__REQUIREMENT__: Copy the part of the American Debate Association article between "Wayne State University" and "particular policy proposition.", inclusive, word for word.
#### EXCERPT
= American Debate Association =

Intercollegiate debate association

The American Debate Association began in 1985 as an intercollegiate debate association. It uses the resolution selected by the Cross Examination Debate Association and the National Debate Tournament. Currently they have 40 member schools. Its current president is Danielle Verney-O'Gorman, Director of Debate at the United States Naval Academy.

==History==

The ADA was founded in 1985. The ADA was founded to emphasize the argumentation and persuasive speech elements of policy debate, and to provide a training ground for novice debaters. It was formed in the mid-Atlantic region of the United States, in Virginia, Maryland, DC and Pennsylvania.

==Member schools==

2017-2018 Member Schools:

Boston College

California State University at Northridge

Concordia College

Emory University

Florida State University

George Mason University

Georgetown University

Harvard University

Indiana University

Liberty University

Michigan State University

Missouri State University

Northwestern University

Samford University

Trinity University

United States Naval Academy

University of California – Berkeley

University of Central Florida

University of Central Oklahoma

University of Florida

University of Georgia

University of Houston

University of Kansas

University of Kentucky

University of Mary Washington

University of Miami

University of Michigan

University of Minnesota

University of Nevada at Las Vegas

University of North Georgia

University of Southern California

University of Texas at Austin

University of Texas at Dallas

University of West Georgia

Vanderbilt University

Wake Forest University

Wayne State University

Wichita State University

==Mission and Policies==

The ADA's mission of increasing participation, maintaining a balance between education and competition, and ensuring an equitable and fair activity for all programs, regardless of their size or experience is facilitated by the ADA's rules and is premised on the following assumptions:

1. Debate is a controlled discussion which analyzes the substantive issues raised by a particular policy proposition.
########
#### DATASET EXTRACT
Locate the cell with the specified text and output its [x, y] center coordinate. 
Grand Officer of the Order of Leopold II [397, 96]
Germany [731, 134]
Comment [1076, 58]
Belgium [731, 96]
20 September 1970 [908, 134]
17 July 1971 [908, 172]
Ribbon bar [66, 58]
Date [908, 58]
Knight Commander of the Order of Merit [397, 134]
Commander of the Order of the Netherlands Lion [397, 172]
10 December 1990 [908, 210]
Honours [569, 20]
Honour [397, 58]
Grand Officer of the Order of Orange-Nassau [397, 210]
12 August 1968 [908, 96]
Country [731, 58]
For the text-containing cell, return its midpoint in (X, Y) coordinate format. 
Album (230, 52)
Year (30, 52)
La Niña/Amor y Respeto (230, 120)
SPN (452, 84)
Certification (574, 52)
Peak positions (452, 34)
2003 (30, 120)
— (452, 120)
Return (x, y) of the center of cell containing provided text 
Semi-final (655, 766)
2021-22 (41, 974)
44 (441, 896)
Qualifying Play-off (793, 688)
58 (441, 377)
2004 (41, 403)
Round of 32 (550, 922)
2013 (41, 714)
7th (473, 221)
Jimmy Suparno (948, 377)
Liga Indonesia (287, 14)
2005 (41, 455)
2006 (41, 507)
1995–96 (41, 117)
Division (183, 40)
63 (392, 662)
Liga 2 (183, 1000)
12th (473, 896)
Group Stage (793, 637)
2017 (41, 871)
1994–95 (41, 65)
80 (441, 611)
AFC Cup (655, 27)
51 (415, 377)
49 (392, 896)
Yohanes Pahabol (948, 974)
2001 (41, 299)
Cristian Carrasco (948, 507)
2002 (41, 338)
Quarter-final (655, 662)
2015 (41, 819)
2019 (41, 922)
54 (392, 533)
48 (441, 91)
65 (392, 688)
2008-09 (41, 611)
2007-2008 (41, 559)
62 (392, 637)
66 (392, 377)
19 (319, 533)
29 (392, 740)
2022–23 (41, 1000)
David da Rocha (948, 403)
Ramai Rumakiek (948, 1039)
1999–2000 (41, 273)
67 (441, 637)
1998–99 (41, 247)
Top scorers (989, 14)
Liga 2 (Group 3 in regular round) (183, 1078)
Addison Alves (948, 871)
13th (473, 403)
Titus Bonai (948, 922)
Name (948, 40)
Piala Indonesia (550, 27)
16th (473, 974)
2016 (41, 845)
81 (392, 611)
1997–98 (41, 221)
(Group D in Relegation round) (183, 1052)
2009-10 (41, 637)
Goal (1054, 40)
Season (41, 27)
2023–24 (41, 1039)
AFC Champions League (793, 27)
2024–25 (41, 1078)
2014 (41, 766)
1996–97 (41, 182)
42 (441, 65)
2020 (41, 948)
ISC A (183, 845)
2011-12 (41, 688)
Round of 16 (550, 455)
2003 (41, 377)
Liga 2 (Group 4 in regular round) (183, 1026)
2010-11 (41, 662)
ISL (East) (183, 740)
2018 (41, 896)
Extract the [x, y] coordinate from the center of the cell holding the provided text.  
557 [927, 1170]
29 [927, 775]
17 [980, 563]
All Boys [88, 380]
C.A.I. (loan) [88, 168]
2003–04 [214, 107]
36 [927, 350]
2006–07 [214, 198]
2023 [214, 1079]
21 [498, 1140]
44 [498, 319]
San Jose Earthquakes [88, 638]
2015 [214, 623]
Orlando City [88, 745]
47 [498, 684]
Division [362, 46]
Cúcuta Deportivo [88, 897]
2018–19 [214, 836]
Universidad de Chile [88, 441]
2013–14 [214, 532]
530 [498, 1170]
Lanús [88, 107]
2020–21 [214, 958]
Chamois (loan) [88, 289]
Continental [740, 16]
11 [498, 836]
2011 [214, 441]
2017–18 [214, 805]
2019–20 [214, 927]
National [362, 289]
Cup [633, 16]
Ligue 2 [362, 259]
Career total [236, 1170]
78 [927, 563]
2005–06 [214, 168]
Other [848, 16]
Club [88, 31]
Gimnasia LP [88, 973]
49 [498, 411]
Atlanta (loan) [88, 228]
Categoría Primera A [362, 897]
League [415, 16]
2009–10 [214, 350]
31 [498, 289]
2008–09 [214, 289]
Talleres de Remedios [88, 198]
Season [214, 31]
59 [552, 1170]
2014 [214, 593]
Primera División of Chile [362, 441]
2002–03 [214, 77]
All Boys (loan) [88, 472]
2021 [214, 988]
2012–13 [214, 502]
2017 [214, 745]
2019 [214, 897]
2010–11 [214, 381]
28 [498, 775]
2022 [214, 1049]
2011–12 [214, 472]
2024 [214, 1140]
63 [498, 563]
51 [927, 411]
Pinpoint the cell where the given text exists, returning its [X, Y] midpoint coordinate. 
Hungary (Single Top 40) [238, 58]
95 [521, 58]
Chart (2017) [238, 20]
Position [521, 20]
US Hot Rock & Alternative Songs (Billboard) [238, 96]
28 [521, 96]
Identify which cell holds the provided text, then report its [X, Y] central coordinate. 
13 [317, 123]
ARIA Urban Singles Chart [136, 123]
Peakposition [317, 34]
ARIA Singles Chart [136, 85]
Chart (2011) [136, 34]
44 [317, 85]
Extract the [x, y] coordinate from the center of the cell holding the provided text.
########
__ANSWER TO THE EXERCISE__:
Wayne State University

Wichita State University

==Mission and Policies==

The ADA's mission of increasing participation, maintaining a balance between education and competition, and ensuring an equitable and fair activity for all programs, regardless of their size or experience is facilitated by the ADA's rules and is premised on the following assumptions:

1. Debate is a controlled discussion which analyzes the substantive issues raised by a particular policy proposition.